MR. McCURRY: I didn't say I opposed the use of force. I said that what was under review, we're just not going to speculate on at this point.

Q But by making that comment about Obey and saying that the use of force was not ruled out, do you really want to leave the impression that this is a viable option that the United States is considering at this time?

MR. McCURRY: I think I was very clear in saying that at the moment we are pursuing a path of diplomacy. We think diplomacy has the best chance of achieving our objectives which are the return of President Aristide and democracy to Haiti.

Q Can I ask you about on Bosnia? The Ukrainians -- you remember you were telling us yesterday some 500 are due by the end of the month. Is that still on track, considering Gorazde's --

MR. McCURRY: What I was told yesterday, they are still scheduled to be deployed. But things are happening in Bosnia, it goes without saying.

Q Mike, South Asia. When Deputy Secretary Talbott visited India and Pakistan, some of his goals were supposed to have been promotion of nuclear non-proliferation, missile control and regional security.
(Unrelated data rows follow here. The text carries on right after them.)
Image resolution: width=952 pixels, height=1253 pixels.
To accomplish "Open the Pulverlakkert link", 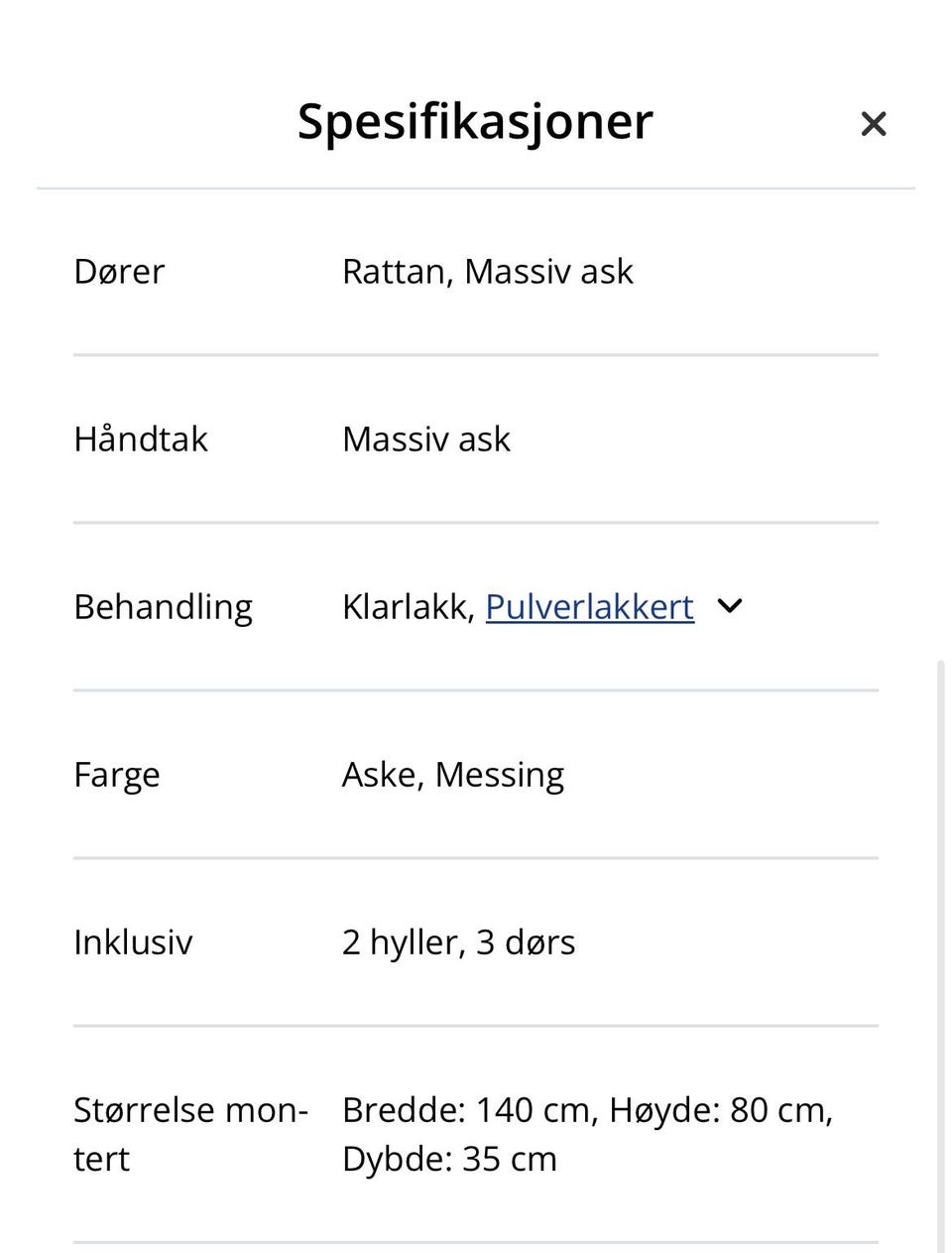I will point(589,606).
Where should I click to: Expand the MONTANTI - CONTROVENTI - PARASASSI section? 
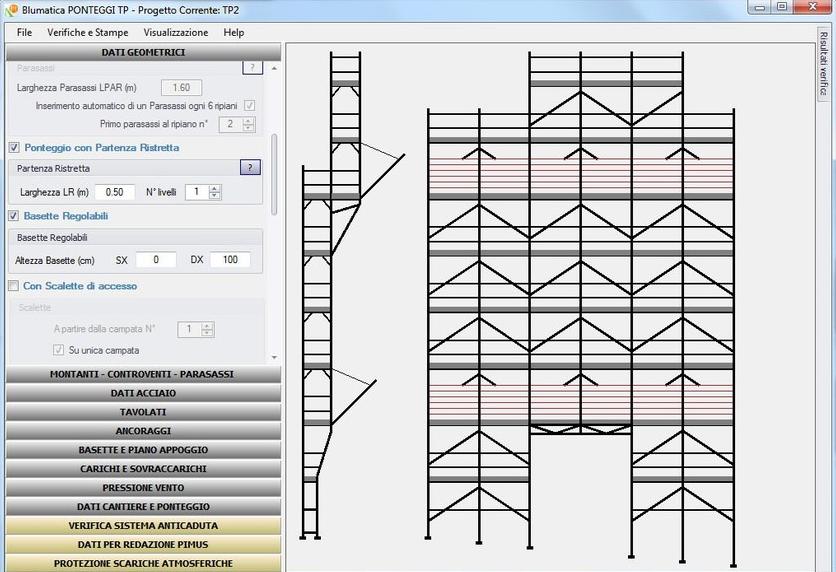coord(141,374)
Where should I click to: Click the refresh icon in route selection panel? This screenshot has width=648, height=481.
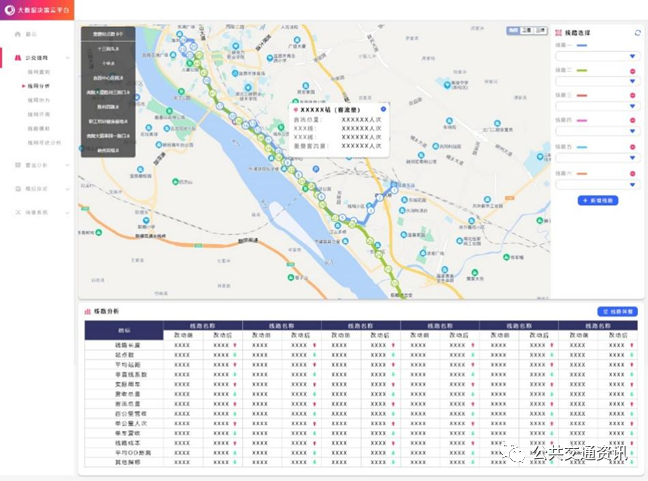[x=638, y=33]
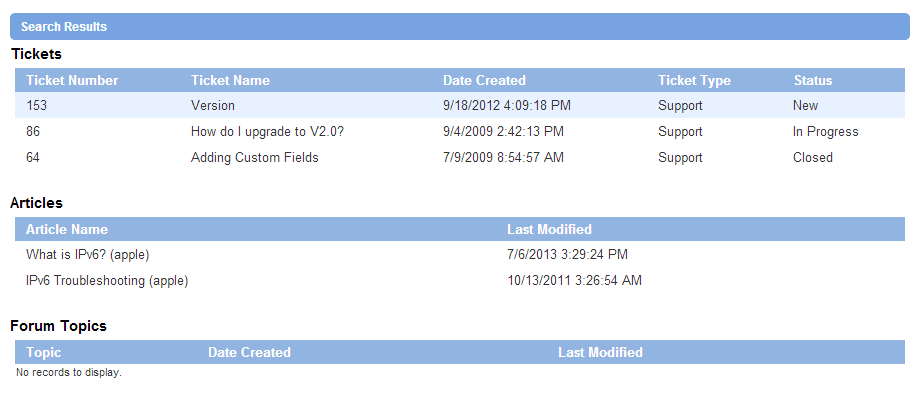Click forum topics Last Modified header

(x=600, y=352)
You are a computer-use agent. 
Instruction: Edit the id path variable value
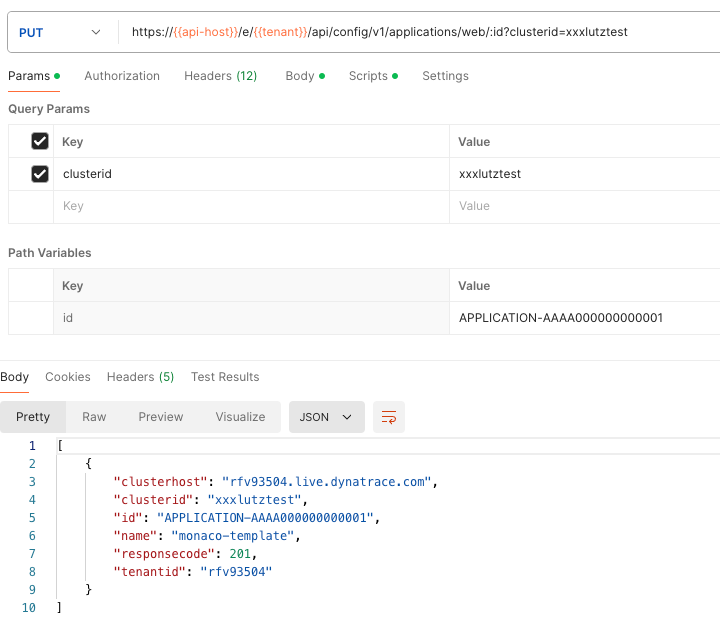tap(580, 318)
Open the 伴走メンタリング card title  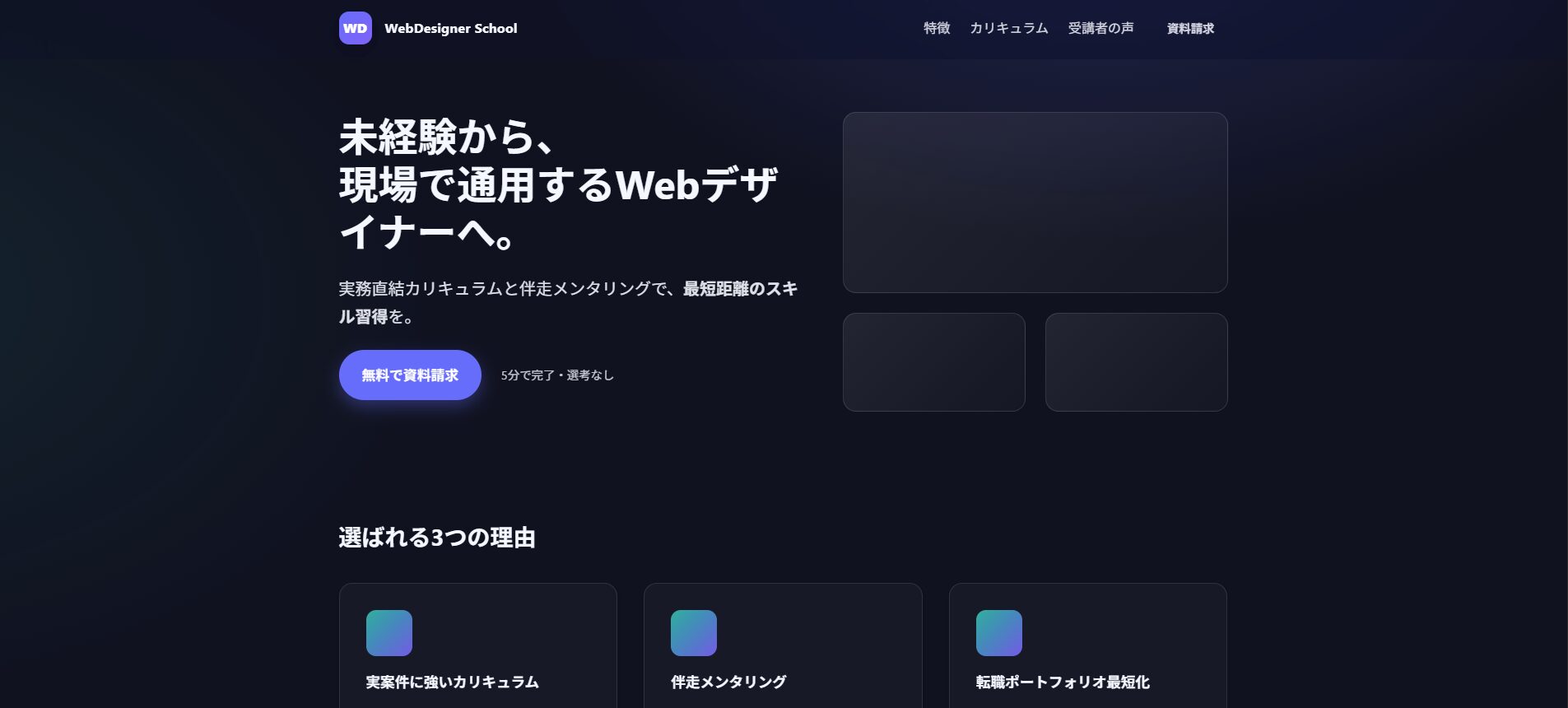pos(728,682)
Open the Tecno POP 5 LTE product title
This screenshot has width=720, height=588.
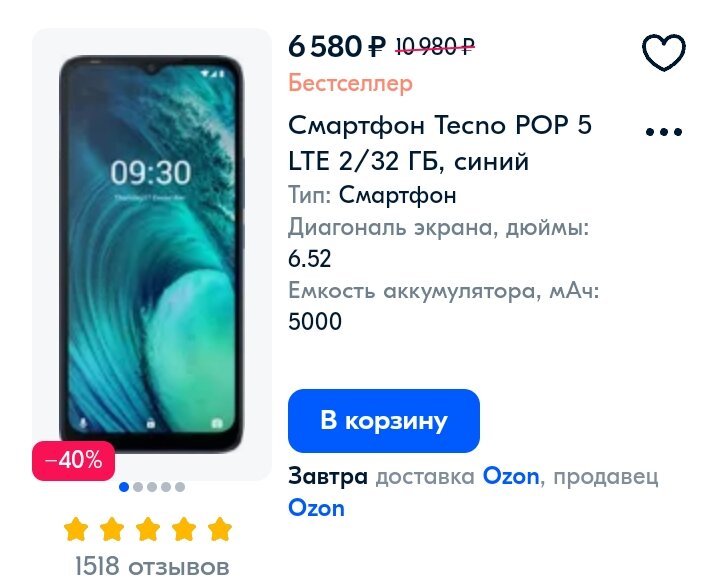tap(440, 143)
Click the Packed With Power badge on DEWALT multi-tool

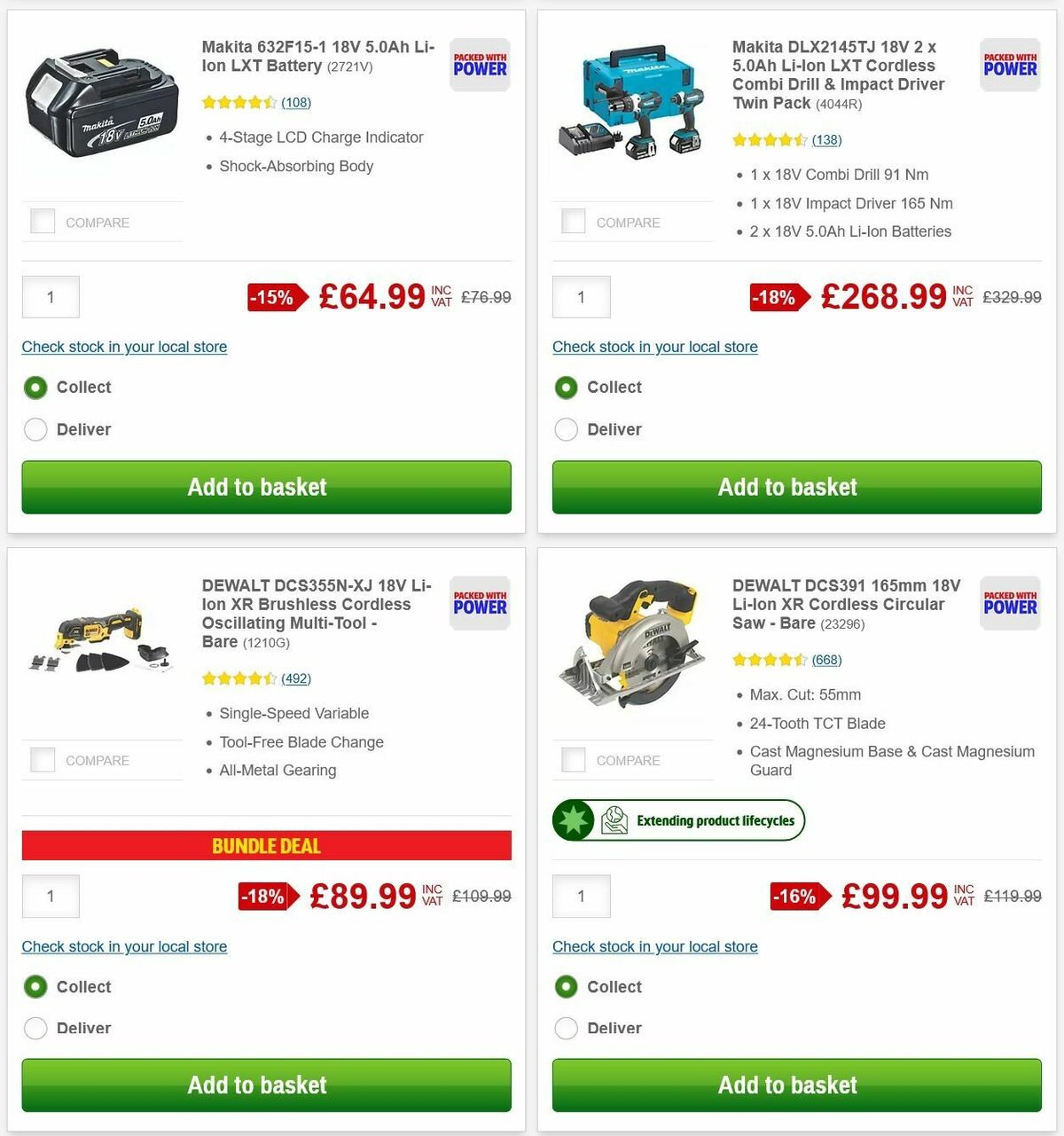(x=479, y=604)
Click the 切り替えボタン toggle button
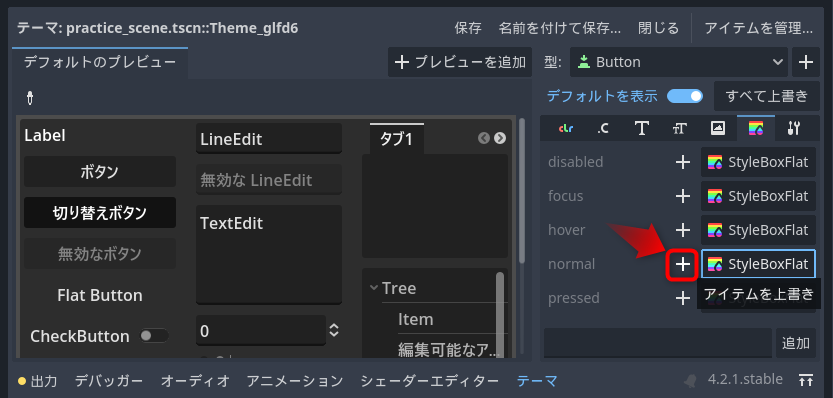 point(100,213)
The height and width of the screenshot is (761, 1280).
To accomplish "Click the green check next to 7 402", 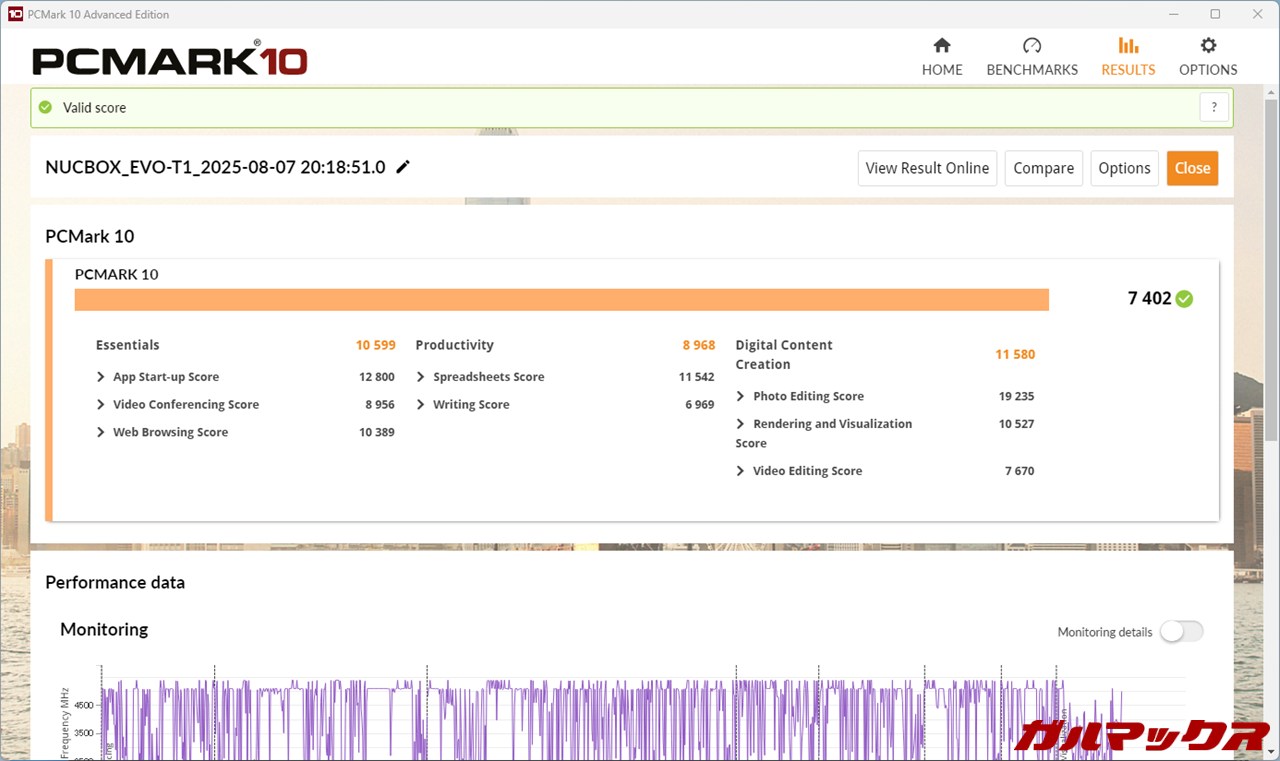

Now that he's back, can you tell us how much of this is achieved?

MR. McCURRY: I heard the Deputy Secretary talking about his trip this morning. I believe he feels he made good progress in his discussions both in Delhi and Islamabad. I think he feels, as to the goals of his trip he advanced them; and I think he's satisfied that they'll be good, continuing discussions with both governments.


Q Korea apparently today dropped its condition of having an exchange of envoys with Pyongyang. I was wondering how this will play into your efforts to try to resolve the impasse over the nuclear program?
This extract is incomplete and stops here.